È vero che era una ragazza molto timida?
Ero timidissima. Dopo aver conseguito il diploma presso una Scuola di Avviamento al Lavoro, oggi si direbbe un Istituto Professionale, ho lavorato in un ufficio come stenodattilografa. Mi ero però iscritta a dei corsi di Ginnastica Artistica e la mia insegnante, Elsa Grado, mi convinse a cercare attraverso il teatro un modo per vincere la mia timidezza. Iniziai così la mia carriera artistica.

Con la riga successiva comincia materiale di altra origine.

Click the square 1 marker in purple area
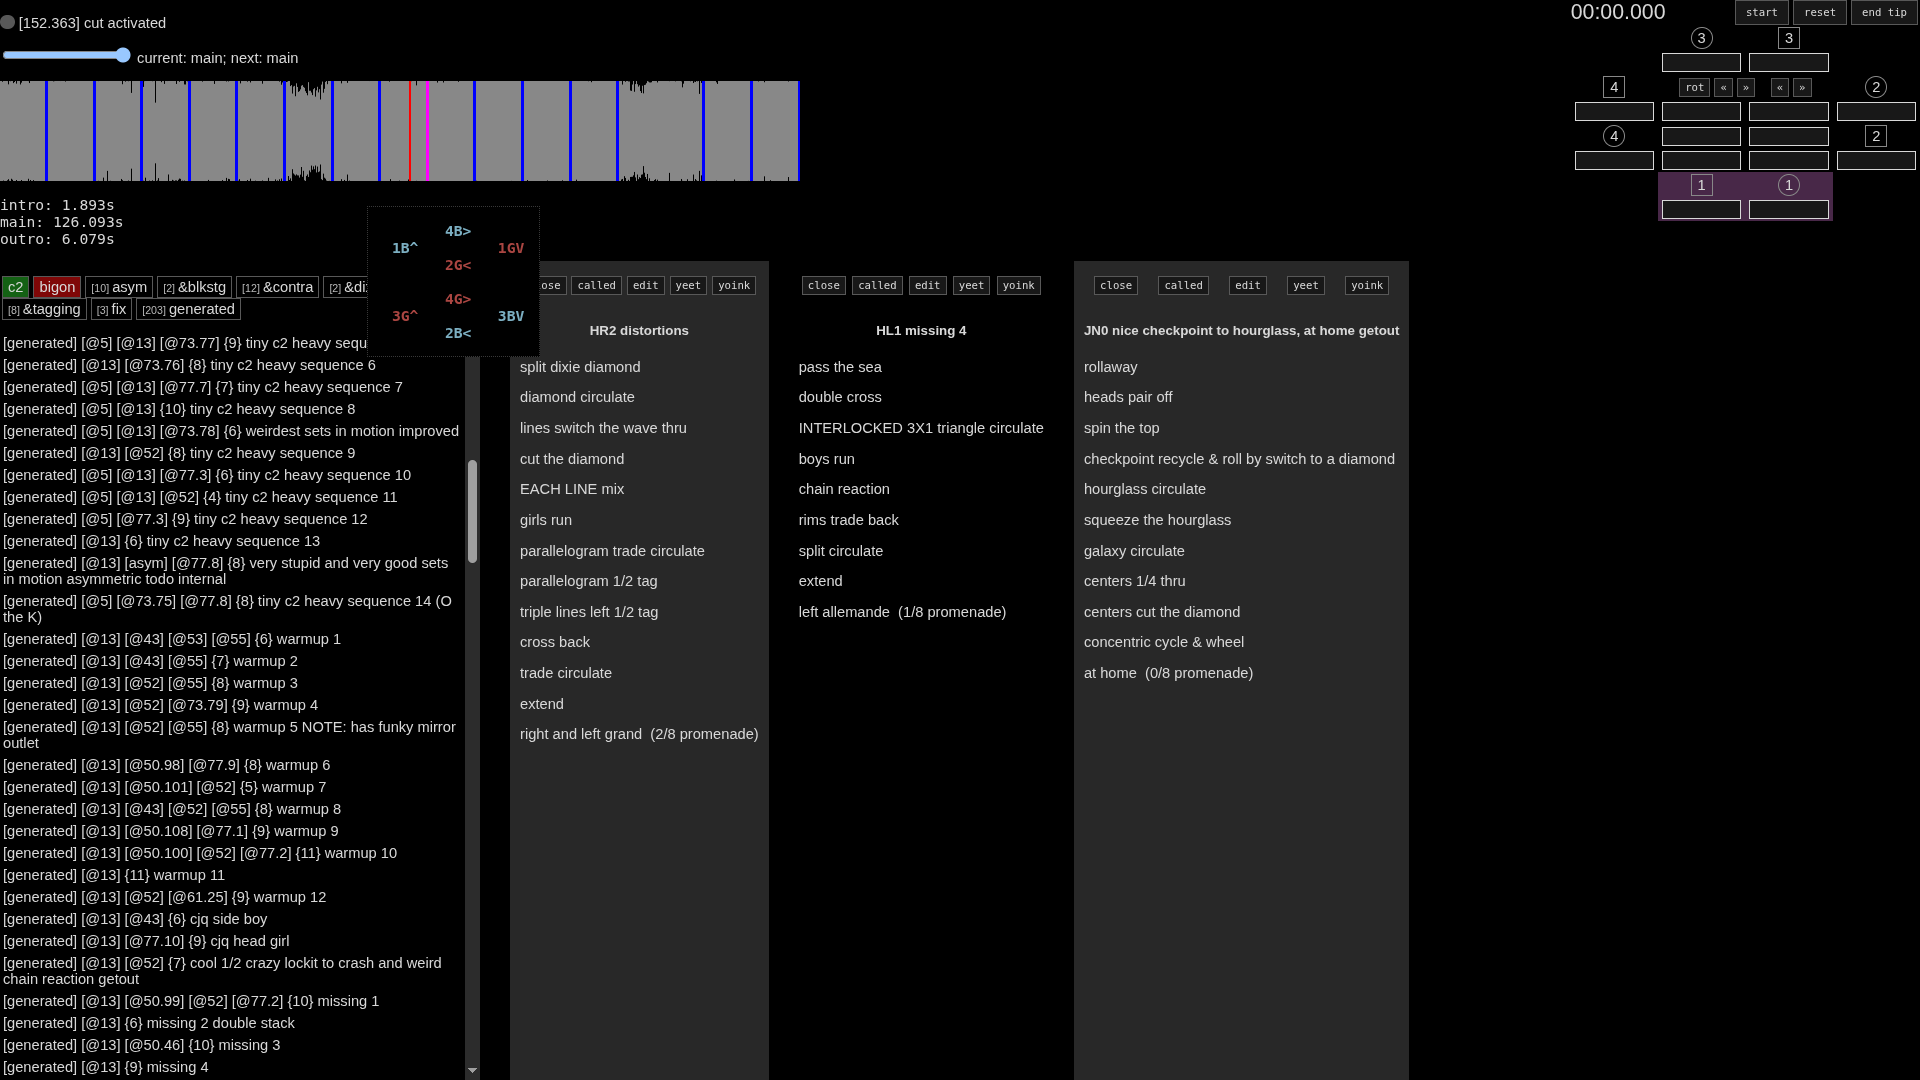tap(1701, 185)
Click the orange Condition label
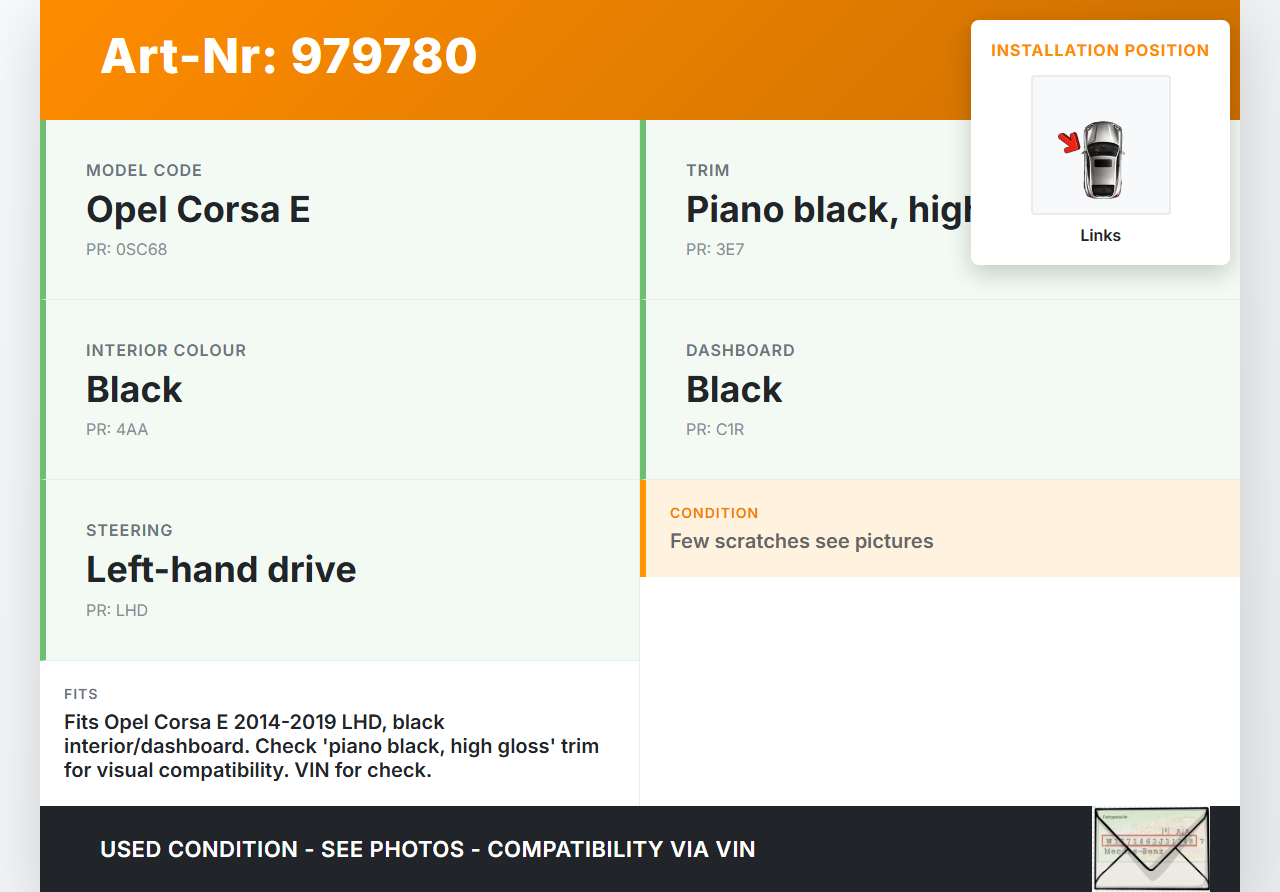 pyautogui.click(x=714, y=513)
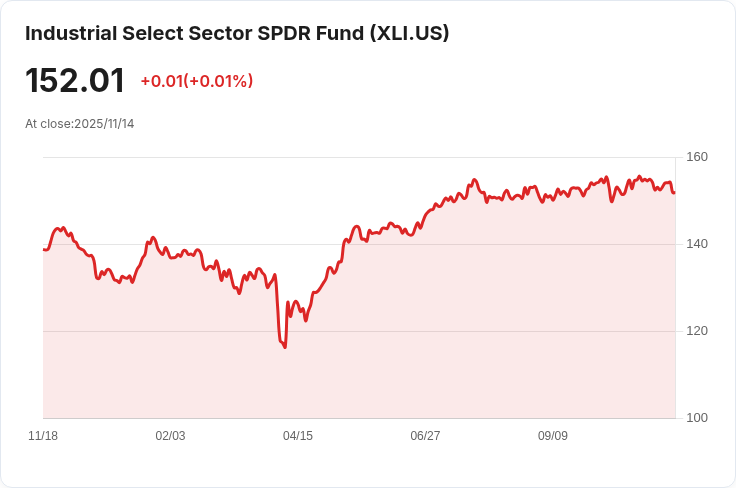Select the +0.01(+0.01%) price change text

click(197, 81)
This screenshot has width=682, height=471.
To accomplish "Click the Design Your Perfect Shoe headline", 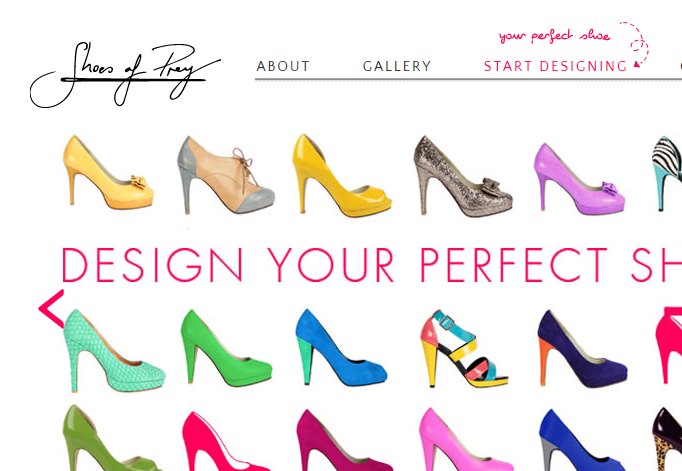I will click(x=372, y=265).
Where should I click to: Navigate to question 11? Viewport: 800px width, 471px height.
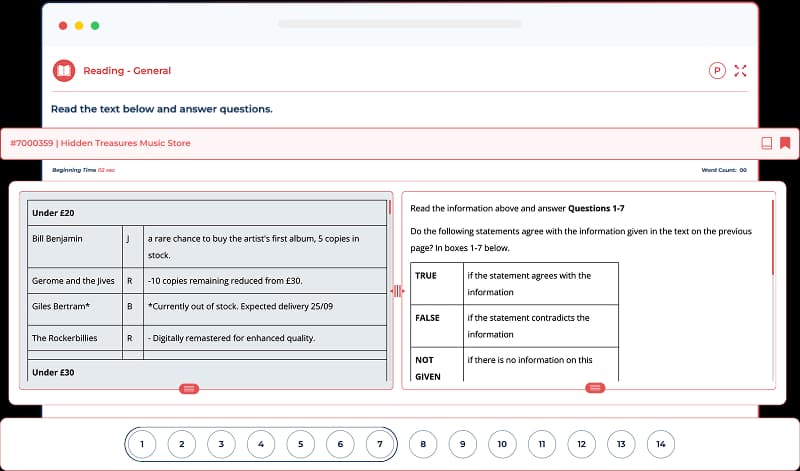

Nel retro di un suo 45 giri, Zitella Cha Cha Cha, nelle lunghe note di copertina c’è scritto che lei al Santa Tecla, uno dei più importanti club milanesi degli anni Cinquanta (in Via Santa Tecla, vicino a Piazza Cordusio, a due passi dal Duomo), esordì come cantante stando dietro il sipario, nascosta al pubblico, perché aveva vergogna a farsi vedere sul palcoscenico.
Può far sorridere ma era così, mi vergognavo terribilmente ma cantavo. Cantavo i classici americani, all’epoca andavano molto gli evergreen, come Stormy Weather, e i brani swing. Poi col tempo ho imparato ad apprezzare il calore del pubblico anche se mi sono sentita sempre più attrice che cantante.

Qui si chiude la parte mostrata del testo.